## Work required
May I have the lines from the one containing "Click the line" to the end of the entries, returned exactly and with nothing else?

*** Data provided ***

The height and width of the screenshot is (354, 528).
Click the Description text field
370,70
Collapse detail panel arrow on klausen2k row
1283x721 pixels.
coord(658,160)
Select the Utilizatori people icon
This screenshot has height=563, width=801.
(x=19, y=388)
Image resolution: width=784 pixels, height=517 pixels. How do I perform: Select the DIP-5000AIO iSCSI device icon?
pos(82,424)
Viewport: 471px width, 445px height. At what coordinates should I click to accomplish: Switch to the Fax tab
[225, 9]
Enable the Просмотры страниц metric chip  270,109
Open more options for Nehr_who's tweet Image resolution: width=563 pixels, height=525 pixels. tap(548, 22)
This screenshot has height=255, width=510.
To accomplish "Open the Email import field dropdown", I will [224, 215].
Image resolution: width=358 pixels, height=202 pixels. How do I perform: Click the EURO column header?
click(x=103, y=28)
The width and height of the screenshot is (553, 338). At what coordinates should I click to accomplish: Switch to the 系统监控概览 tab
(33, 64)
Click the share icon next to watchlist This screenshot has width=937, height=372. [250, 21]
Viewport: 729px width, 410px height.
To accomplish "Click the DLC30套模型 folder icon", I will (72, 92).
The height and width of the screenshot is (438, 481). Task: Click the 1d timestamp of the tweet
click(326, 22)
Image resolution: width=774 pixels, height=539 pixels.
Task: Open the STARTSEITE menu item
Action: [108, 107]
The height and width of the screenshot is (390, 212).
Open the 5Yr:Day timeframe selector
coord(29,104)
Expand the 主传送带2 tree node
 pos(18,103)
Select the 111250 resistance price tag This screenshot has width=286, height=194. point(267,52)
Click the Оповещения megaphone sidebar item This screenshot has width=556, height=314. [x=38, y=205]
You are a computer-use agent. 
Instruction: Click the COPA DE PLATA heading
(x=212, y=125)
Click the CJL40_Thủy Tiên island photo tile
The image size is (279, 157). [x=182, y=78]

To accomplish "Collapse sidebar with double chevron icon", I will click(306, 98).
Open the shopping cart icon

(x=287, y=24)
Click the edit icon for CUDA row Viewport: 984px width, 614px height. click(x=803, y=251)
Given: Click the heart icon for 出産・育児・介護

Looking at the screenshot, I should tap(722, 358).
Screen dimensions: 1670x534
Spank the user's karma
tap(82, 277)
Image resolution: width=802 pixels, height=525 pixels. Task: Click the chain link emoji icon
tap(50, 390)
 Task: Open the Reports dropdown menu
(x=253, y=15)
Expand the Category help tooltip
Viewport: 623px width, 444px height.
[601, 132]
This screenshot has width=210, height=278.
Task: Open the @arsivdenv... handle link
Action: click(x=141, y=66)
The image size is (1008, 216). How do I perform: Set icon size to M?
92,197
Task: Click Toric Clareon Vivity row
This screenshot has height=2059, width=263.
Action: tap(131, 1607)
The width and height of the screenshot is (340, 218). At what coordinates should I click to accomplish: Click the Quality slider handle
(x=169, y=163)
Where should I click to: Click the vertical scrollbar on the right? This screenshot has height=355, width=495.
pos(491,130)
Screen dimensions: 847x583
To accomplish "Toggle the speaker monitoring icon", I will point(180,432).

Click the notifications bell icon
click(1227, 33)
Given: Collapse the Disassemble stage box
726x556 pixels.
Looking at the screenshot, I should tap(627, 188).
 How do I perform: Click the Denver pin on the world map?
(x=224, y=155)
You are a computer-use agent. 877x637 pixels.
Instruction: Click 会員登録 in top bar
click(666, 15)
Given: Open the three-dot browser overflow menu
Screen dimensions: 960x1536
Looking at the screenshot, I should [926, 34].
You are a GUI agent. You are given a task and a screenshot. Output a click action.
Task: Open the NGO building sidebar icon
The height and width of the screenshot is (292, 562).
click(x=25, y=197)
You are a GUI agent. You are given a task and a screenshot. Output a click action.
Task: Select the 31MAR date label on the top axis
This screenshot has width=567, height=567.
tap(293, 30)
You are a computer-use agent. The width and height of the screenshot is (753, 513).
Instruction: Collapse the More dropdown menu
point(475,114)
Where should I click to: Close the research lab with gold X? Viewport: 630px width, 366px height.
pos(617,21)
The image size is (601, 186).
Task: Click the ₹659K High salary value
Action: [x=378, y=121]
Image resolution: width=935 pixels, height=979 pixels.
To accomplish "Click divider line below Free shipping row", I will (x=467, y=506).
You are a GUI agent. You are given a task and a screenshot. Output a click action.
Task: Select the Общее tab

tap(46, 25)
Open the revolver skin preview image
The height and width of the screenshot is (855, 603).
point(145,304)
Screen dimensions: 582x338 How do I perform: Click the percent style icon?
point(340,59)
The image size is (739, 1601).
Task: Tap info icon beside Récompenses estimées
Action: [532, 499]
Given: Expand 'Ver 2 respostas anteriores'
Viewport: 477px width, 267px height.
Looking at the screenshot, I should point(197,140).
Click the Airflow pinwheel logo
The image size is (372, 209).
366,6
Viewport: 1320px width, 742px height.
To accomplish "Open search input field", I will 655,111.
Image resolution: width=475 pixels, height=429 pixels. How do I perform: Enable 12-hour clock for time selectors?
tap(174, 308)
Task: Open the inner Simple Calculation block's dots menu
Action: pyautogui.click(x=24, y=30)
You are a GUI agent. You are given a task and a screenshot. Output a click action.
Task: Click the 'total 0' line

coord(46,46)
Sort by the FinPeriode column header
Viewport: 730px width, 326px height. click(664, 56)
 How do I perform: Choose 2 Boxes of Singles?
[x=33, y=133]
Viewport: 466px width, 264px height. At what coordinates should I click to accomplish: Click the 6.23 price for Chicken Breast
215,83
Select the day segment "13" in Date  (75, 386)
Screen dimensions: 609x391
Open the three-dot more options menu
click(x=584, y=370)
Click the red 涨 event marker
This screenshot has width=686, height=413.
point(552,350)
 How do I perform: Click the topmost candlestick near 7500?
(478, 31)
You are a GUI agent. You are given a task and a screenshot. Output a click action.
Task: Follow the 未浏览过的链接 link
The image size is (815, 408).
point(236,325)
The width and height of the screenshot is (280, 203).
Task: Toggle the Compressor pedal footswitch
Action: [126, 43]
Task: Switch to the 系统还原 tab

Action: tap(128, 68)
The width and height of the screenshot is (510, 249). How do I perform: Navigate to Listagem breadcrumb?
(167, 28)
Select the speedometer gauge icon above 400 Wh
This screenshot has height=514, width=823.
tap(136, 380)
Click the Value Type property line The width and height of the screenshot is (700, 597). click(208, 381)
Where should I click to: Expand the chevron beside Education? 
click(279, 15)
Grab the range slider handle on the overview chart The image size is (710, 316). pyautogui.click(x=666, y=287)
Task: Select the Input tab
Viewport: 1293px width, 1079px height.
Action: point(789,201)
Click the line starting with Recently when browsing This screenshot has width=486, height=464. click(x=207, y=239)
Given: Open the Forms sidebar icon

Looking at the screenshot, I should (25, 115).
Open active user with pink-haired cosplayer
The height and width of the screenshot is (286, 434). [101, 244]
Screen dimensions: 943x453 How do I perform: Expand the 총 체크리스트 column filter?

*** End of Data provided ***

## Completed exercise
Click the line starting with Recently when browsing This screenshot has width=486, height=464. click(x=207, y=239)
Given: Open the Forms sidebar icon

Looking at the screenshot, I should (25, 115).
Open active user with pink-haired cosplayer
The height and width of the screenshot is (286, 434). [101, 244]
Screen dimensions: 943x453 How do I perform: Expand the 총 체크리스트 column filter?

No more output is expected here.